::: Available records

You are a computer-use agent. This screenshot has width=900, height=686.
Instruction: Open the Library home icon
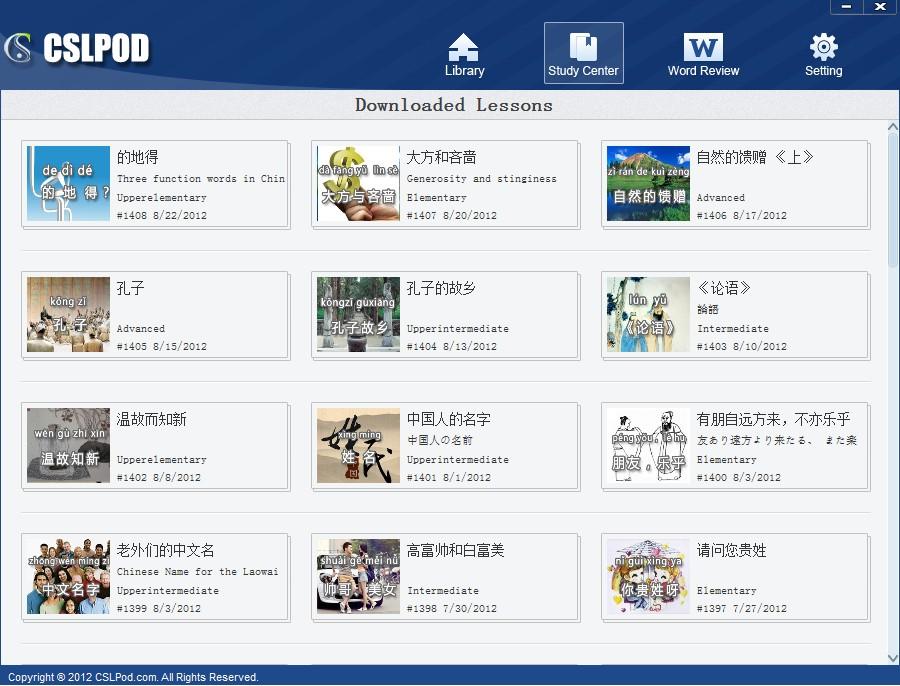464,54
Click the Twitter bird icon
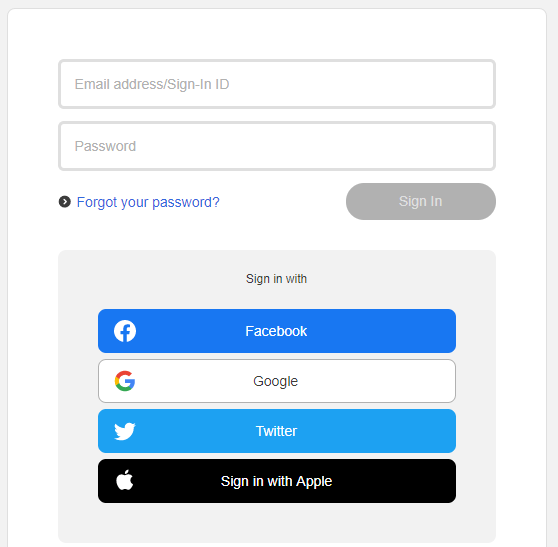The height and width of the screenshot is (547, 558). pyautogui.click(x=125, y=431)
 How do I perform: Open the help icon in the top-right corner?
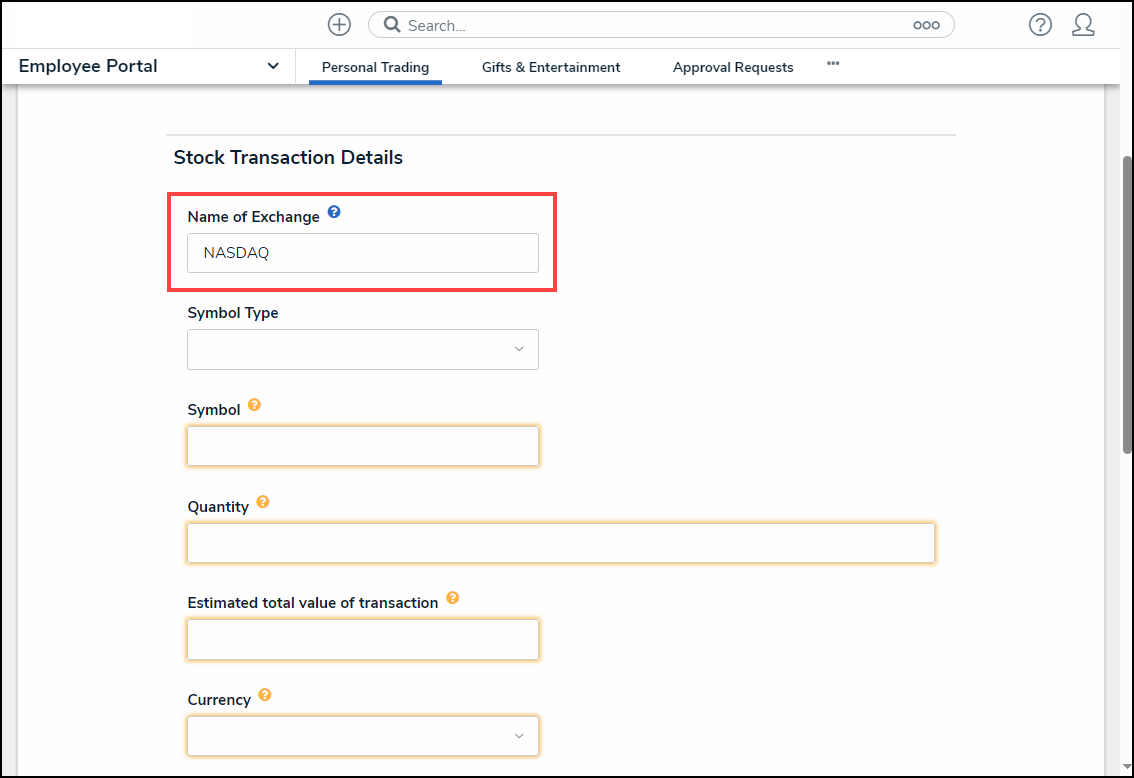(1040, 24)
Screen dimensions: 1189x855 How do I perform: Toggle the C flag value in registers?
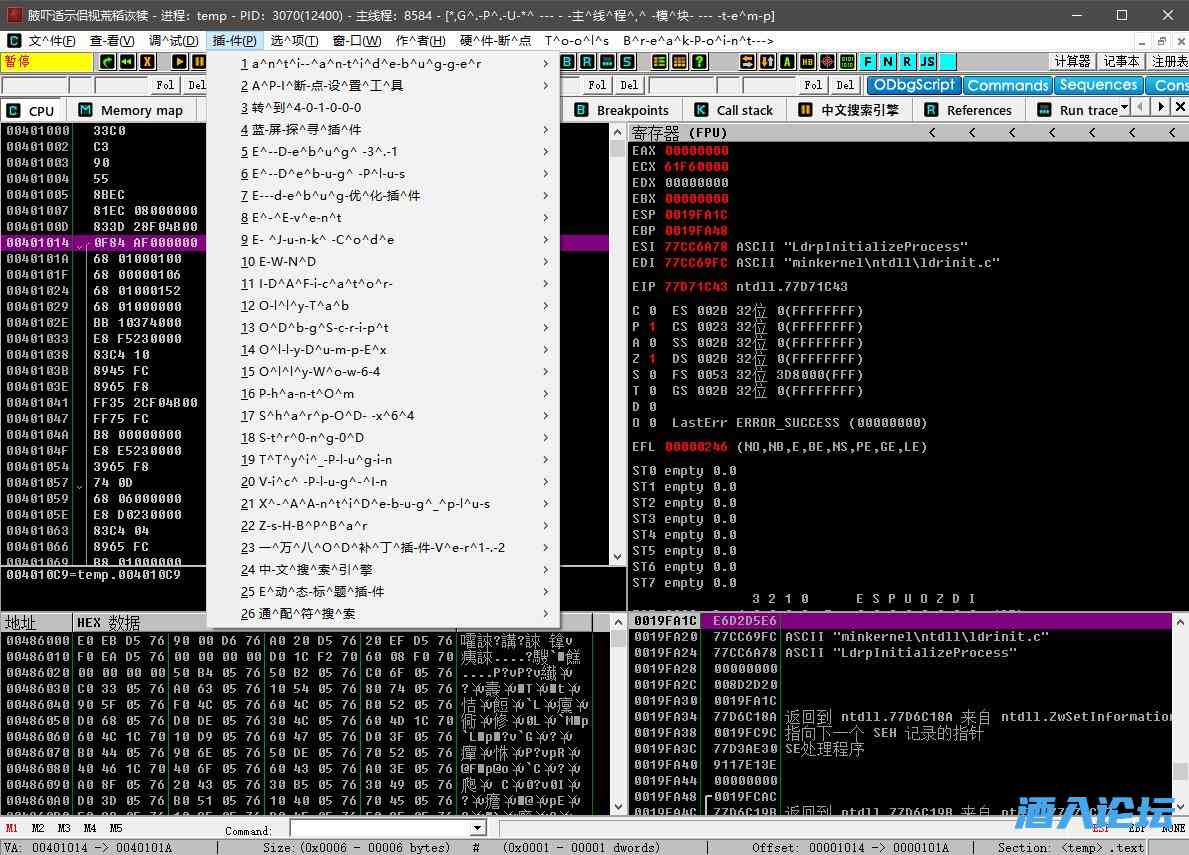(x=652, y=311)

::::::

Exactly the lines from the one holding "How do I perform: Open" to the last line of the records above should be duplicated, with no pictures among them.

 How do I perform: Open the help icon in the top-right corner?
(1040, 24)
Screen dimensions: 1189x855 How do I perform: Toggle the C flag value in registers?
(x=652, y=311)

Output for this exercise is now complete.